FDA Panel Recommends Updated Warning Labels on Blood Clot Risk for Newer Birth Control Pills

December 9, 2011 — An FDA advisory panel on Thursday recommended additional safety warnings on the risk of blood clots from newer birth control pills that contain the hormone drospirenone, the Washington Post reports. Drospirenone is a form of progestin found in Bayer's Yaz, Yasmin, Beyaz and Safyral, as well as other birth control pills (Stein, Washington Post, 12/8).

The panel voted 21-5 in favor of altering Bayer's labels, concluding that the current label is "inadequate and incomplete," according to panel member Richard Bockman of New York's Hospital for Special Surgery. He added, "Adverse events have to be made graphic so physicians and patients are aware of the consequences."

The panel voted 15-11 to affirm that the benefits of the drugs for preventing pregnancy outweigh their risks. Panelists who voted against this recommendation cited the numerous alternatives available for women who wish to take oral contraceptives.

Conflicting Data

The panelists spent nine hours debating inconsistent data from studies on the risk of blood clots (Perrone, AP/San Francisco Chronicle, 12/8).

Preliminary results from a FDA safety review of more than 800,000 women found a 1.5 times greater risk of clots associated with drospirenone-containing contraceptives. However, six other studies show conflicting results, with some data showing a higher risk and others showing no increased risk.
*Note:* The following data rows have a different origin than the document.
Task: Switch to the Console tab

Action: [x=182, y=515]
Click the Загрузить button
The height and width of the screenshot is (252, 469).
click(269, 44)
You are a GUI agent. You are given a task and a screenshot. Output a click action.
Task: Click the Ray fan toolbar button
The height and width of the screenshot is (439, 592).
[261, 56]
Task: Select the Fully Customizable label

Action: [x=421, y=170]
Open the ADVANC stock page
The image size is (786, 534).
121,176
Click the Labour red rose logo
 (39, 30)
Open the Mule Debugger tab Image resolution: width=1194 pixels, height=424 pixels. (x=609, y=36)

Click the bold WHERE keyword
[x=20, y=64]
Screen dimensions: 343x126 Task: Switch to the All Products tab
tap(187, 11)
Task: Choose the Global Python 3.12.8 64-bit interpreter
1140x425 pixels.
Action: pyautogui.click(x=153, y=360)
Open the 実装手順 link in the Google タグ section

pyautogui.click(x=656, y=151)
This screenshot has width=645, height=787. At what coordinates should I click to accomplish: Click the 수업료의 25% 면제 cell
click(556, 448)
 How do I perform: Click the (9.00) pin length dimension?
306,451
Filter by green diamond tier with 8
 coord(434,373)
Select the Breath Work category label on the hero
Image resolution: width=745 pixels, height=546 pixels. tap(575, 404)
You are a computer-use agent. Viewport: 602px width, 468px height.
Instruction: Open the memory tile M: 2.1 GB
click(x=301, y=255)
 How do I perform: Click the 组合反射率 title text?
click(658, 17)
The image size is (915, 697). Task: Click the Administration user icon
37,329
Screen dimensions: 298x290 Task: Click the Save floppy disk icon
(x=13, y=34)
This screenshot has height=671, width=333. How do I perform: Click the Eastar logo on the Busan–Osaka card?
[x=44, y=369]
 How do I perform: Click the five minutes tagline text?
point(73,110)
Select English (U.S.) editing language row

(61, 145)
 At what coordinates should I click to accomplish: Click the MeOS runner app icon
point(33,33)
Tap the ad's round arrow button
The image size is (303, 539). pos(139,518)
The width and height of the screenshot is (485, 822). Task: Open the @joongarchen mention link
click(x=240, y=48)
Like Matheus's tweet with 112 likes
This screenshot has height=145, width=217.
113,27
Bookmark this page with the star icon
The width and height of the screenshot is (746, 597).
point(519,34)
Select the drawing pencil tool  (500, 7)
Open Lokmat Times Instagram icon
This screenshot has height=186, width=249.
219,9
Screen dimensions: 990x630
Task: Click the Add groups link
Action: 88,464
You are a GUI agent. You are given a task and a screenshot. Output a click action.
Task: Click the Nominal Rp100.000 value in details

Bayer has said its analysis of available scientific evidence shows that the risk of developing a blood clot associated with pills containing drospirenone "is comparable" with that of other birth control pills (Women's Health Policy Report, 12/8). The company also has said that studies that find a higher risk have methodological flaws (Belluck, New York Times, 12/8).

Several panelists pointed out that only studies sponsored by Bayer found that the drugs did not increase the risk of blood clots. "I found that disturbing," said panel member Maria Suarez-Almazor of MD Anderson Cancer Center (Selyukh, Reuters, 12/8).

FDA has not set a schedule for making any changes to the labels. Although the agency is not required to follow the advice of its advisory panels, it often does (AP/San Francisco Chronicle, 12/8).